2)您的施特拉森乘法应该切换到小尺寸的传统乘法,而不是一直递归(尽管这种优化会使您的测试无效)。
3)您的矩阵大小可能太小而无法看到差异。
您应该与几种不同尺寸进行比较。也许是 256、512、1024、2048、4096、8192...然后绘制时间并查看趋势。如果矩阵大小是 2 的所有幂,您可能需要对数尺度的矩阵大小。Strassen
仅对于较大的 N 才更快。大小很大程度上取决于实现。您对经典所做的只是一个基本实现,在现代机器上也不是最佳的。
Issues I see:
1)Your Strassen multiply is dynamically allocating memory all the time. This is going to kill performance.
2)Your Strassen multiply should switch over to conventional multiply for small sizes rather than being recursive all the way down (though this optimization sort of invalidates your test).
3)You're matrix size may simply be too small to see the difference.

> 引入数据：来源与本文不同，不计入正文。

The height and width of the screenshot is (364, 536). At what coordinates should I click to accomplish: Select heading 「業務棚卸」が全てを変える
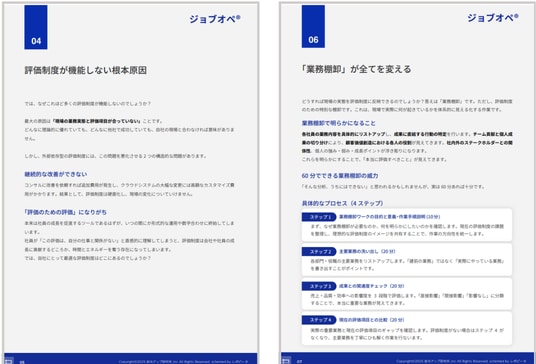pos(355,69)
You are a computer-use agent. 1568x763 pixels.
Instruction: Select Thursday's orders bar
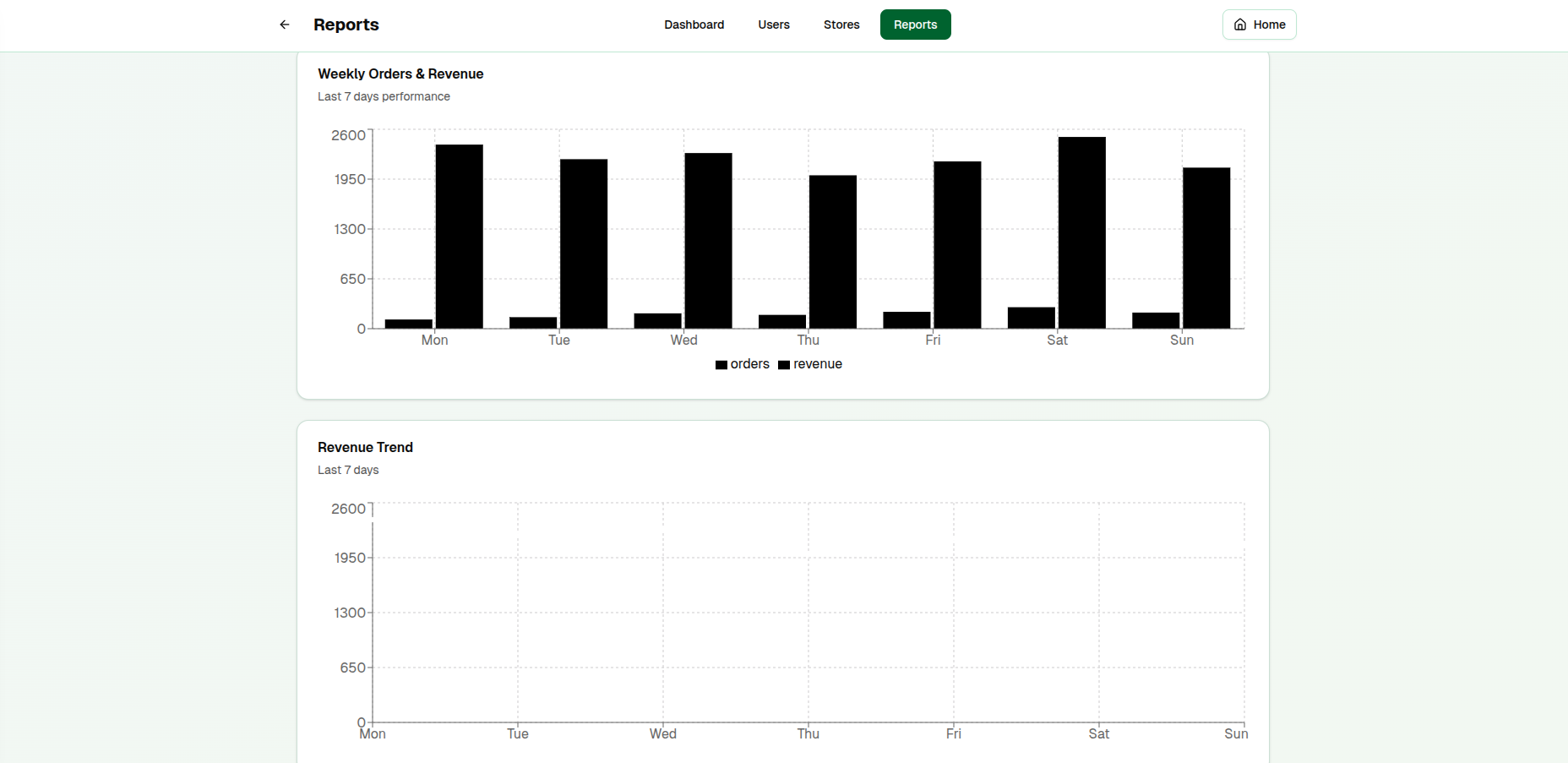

You should do comparisons with several different sizes. Perhaps 256, 512, 1024, 2048, 4096, 8192... Then plot the times and look at the trends. You will probably want matrix size on a log scale if it's all powers of 2.

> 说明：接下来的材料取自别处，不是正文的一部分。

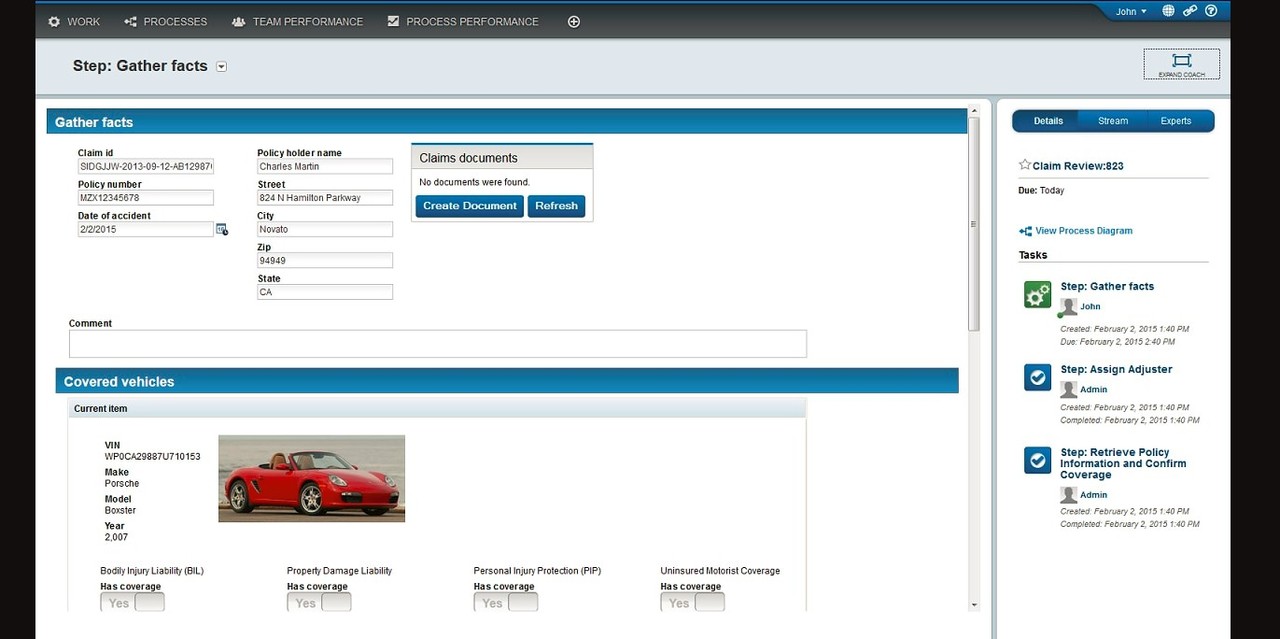Click the Expand Coach icon
1280x639 pixels.
pos(1181,64)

Strassen is only faster for large N. How large will depend a lot on the implementation. What you have done for classical is only a basic implementation and is not optimal on a modern machine either.
除了实现问题之外,我认为您误解了算法的性能。正如 Phkahler 所说,您对算法性能的期望有点偏差。分而治之算法适用于大型输入,因为它们递归地将问题分解为可以更快解决的子问题。

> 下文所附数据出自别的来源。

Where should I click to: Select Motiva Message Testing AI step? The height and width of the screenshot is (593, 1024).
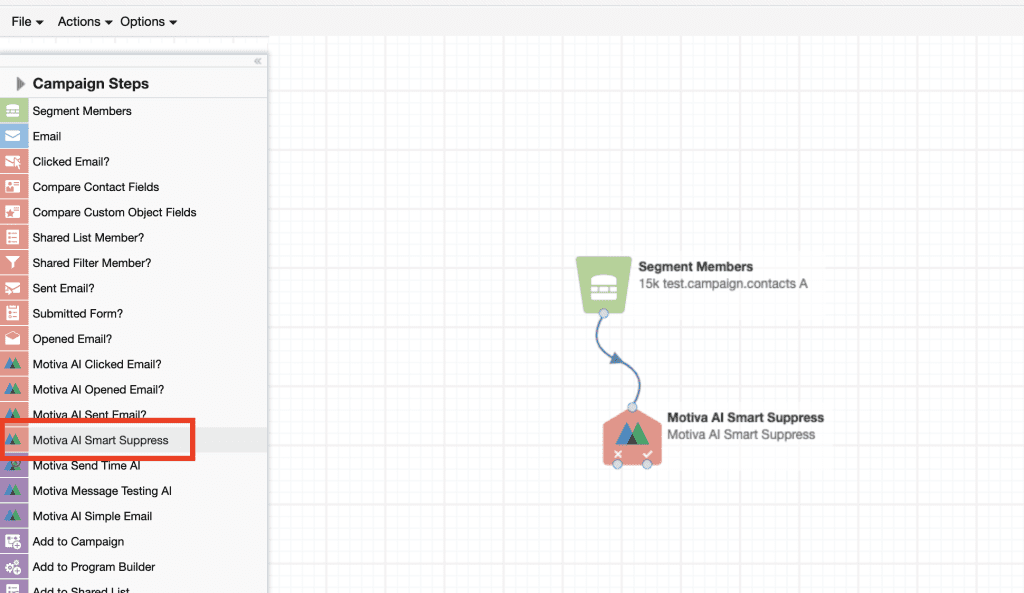[x=102, y=491]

然而,对于小型甚至中等大小的输入,与此拆分操作相关的开销可能会导致算法运行速度(有时慢得多)。通常,像 Strassen 这样的算法的理论分析将包括所谓的“断点”计算。这是分割开销比简单技术更可取的输入大小。
您的代码需要包含对在断点处切换到简单技术的输入大小的检查。
Implementation questions aside, I think you're misunderstanding the algorithm's performance. Like phkahler said, your expectations are a little off for the performance of the algorithm. Divide-and-conquer algorithms work well for large inputs because they recursively break the problem into sub-problems which can be solved more quickly.
However, the overhead associated with this splitting action can cause the algorithm to run (sometimes much) slower for small or even medium-sized inputs. Typically, the theoretical analysis of an algorithm like Strassen will include a so-called "breakpoint" calculation. This is the input size where the overhead of splitting becomes preferable to a naive technique.
Your code needs to include a check on the size of the input that switches to the naive technique at the breakpoint.
写下 Strassen 算法对 2 x 2 矩阵的作用。计算操作数。这个数字绝对是荒谬的。对 2x2 矩阵使用 Strassen 方法是愚蠢的。对于 3 x 3 或 4 x 4 矩阵来说也是如此,而且可能要高得多。
Write down what the Strassen algorithm does for a 2 x 2 matrix. Count the operations. The number is absolutely ridiculous. It's stupid to use Strassen's method for a 2x2 matrix. Same for a 3 x 3, or 4 x 4, matrix and probably quite a way up.